***** EXERCISE DATA

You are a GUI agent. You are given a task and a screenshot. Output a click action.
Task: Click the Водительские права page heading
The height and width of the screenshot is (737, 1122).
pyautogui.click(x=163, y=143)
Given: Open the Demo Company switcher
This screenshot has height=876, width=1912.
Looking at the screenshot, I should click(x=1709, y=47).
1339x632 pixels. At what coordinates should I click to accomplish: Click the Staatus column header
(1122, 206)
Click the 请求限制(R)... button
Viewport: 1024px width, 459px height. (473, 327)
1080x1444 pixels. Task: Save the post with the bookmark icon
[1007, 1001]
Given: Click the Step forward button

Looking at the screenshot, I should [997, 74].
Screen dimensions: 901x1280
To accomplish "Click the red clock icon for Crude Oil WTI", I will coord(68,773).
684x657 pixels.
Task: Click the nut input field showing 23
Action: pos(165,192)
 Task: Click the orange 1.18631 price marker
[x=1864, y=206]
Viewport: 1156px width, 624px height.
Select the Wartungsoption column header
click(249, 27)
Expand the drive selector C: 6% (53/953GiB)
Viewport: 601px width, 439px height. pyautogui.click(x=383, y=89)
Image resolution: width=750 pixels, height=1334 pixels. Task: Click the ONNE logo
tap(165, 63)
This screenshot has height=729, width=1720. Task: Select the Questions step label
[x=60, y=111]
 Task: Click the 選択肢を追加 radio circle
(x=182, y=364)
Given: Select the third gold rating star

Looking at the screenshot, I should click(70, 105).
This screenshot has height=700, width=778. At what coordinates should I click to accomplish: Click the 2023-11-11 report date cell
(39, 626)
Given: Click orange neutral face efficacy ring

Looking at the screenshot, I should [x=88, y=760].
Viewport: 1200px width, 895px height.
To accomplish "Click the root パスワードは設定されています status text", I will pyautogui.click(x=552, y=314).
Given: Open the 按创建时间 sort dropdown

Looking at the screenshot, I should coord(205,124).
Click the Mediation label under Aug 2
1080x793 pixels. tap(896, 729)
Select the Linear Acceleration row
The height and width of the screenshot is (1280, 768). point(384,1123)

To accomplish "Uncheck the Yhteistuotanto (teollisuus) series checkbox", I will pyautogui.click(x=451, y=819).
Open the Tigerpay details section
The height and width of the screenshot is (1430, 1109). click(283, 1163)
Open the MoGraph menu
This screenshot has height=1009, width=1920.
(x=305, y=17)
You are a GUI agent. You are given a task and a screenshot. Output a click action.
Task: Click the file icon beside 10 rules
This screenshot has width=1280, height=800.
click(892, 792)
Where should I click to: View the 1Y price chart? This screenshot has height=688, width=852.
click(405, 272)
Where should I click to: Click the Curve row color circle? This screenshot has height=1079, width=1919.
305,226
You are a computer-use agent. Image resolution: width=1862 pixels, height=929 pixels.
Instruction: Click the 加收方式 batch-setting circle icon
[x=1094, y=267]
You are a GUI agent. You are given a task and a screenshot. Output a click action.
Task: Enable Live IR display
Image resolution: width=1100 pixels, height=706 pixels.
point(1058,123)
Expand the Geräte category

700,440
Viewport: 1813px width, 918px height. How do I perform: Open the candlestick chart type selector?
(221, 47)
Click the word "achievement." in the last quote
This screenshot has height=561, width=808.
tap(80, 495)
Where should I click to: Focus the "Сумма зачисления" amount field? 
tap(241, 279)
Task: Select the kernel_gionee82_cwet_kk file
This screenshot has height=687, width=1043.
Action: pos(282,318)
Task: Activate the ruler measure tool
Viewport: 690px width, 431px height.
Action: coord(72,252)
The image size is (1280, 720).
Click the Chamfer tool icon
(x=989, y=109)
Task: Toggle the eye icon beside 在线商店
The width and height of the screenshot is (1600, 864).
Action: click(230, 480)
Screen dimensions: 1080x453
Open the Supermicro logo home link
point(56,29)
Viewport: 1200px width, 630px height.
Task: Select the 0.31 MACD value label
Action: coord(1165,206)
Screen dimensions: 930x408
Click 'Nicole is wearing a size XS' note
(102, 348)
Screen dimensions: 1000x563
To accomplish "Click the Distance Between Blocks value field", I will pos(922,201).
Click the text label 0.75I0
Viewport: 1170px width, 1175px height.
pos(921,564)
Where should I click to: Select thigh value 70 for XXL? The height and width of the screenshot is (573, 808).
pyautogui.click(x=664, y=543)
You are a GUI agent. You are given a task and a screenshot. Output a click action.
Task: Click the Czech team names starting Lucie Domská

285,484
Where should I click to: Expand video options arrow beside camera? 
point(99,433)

**********

Each record above must be output without any alteration.

▶ SOLVED EXERCISE:
You are a GUI agent. You are given a task and a screenshot. Output a click action.
Task: Click the Водительские права page heading
The height and width of the screenshot is (737, 1122).
pyautogui.click(x=163, y=143)
Given: Open the Demo Company switcher
This screenshot has height=876, width=1912.
Looking at the screenshot, I should click(x=1709, y=47).
1339x632 pixels. At what coordinates should I click to accomplish: Click the Staatus column header
(1122, 206)
Click the 请求限制(R)... button
Viewport: 1024px width, 459px height. (473, 327)
1080x1444 pixels. Task: Save the post with the bookmark icon
[1007, 1001]
Given: Click the Step forward button

Looking at the screenshot, I should [997, 74].
Screen dimensions: 901x1280
To accomplish "Click the red clock icon for Crude Oil WTI", I will coord(68,773).
684x657 pixels.
Task: Click the nut input field showing 23
Action: pos(165,192)
 Task: Click the orange 1.18631 price marker
[x=1864, y=206]
Viewport: 1156px width, 624px height.
Select the Wartungsoption column header
click(249, 27)
Expand the drive selector C: 6% (53/953GiB)
Viewport: 601px width, 439px height. pyautogui.click(x=383, y=89)
Image resolution: width=750 pixels, height=1334 pixels. Task: Click the ONNE logo
tap(165, 63)
This screenshot has height=729, width=1720. Task: Select the Questions step label
[x=60, y=111]
 Task: Click the 選択肢を追加 radio circle
(x=182, y=364)
Given: Select the third gold rating star

Looking at the screenshot, I should click(70, 105).
This screenshot has height=700, width=778. At what coordinates should I click to accomplish: Click the 2023-11-11 report date cell
(39, 626)
Given: Click orange neutral face efficacy ring

Looking at the screenshot, I should [x=88, y=760].
Viewport: 1200px width, 895px height.
To accomplish "Click the root パスワードは設定されています status text", I will pyautogui.click(x=552, y=314).
Given: Open the 按创建时间 sort dropdown

Looking at the screenshot, I should coord(205,124).
Click the Mediation label under Aug 2
1080x793 pixels. tap(896, 729)
Select the Linear Acceleration row
The height and width of the screenshot is (1280, 768). point(384,1123)

To accomplish "Uncheck the Yhteistuotanto (teollisuus) series checkbox", I will pyautogui.click(x=451, y=819).
Open the Tigerpay details section
The height and width of the screenshot is (1430, 1109). click(283, 1163)
Open the MoGraph menu
This screenshot has height=1009, width=1920.
(x=305, y=17)
You are a GUI agent. You are given a task and a screenshot. Output a click action.
Task: Click the file icon beside 10 rules
This screenshot has width=1280, height=800.
click(892, 792)
Where should I click to: View the 1Y price chart? This screenshot has height=688, width=852.
click(405, 272)
Where should I click to: Click the Curve row color circle? This screenshot has height=1079, width=1919.
305,226
You are a computer-use agent. Image resolution: width=1862 pixels, height=929 pixels.
Instruction: Click the 加收方式 batch-setting circle icon
[x=1094, y=267]
You are a GUI agent. You are given a task and a screenshot. Output a click action.
Task: Enable Live IR display
Image resolution: width=1100 pixels, height=706 pixels.
point(1058,123)
Expand the Geräte category

700,440
Viewport: 1813px width, 918px height. How do I perform: Open the candlestick chart type selector?
(221, 47)
Click the word "achievement." in the last quote
This screenshot has height=561, width=808.
tap(80, 495)
Where should I click to: Focus the "Сумма зачисления" amount field? 
tap(241, 279)
Task: Select the kernel_gionee82_cwet_kk file
This screenshot has height=687, width=1043.
Action: pos(282,318)
Task: Activate the ruler measure tool
Viewport: 690px width, 431px height.
Action: coord(72,252)
The image size is (1280, 720).
Click the Chamfer tool icon
(x=989, y=109)
Task: Toggle the eye icon beside 在线商店
The width and height of the screenshot is (1600, 864).
Action: click(230, 480)
Screen dimensions: 1080x453
Open the Supermicro logo home link
point(56,29)
Viewport: 1200px width, 630px height.
Task: Select the 0.31 MACD value label
Action: coord(1165,206)
Screen dimensions: 930x408
Click 'Nicole is wearing a size XS' note
(102, 348)
Screen dimensions: 1000x563
To accomplish "Click the Distance Between Blocks value field", I will pos(922,201).
Click the text label 0.75I0
Viewport: 1170px width, 1175px height.
pos(921,564)
Where should I click to: Select thigh value 70 for XXL? The height and width of the screenshot is (573, 808).
pyautogui.click(x=664, y=543)
You are a GUI agent. You are given a task and a screenshot. Output a click action.
Task: Click the Czech team names starting Lucie Domská

285,484
Where should I click to: Expand video options arrow beside camera? 
point(99,433)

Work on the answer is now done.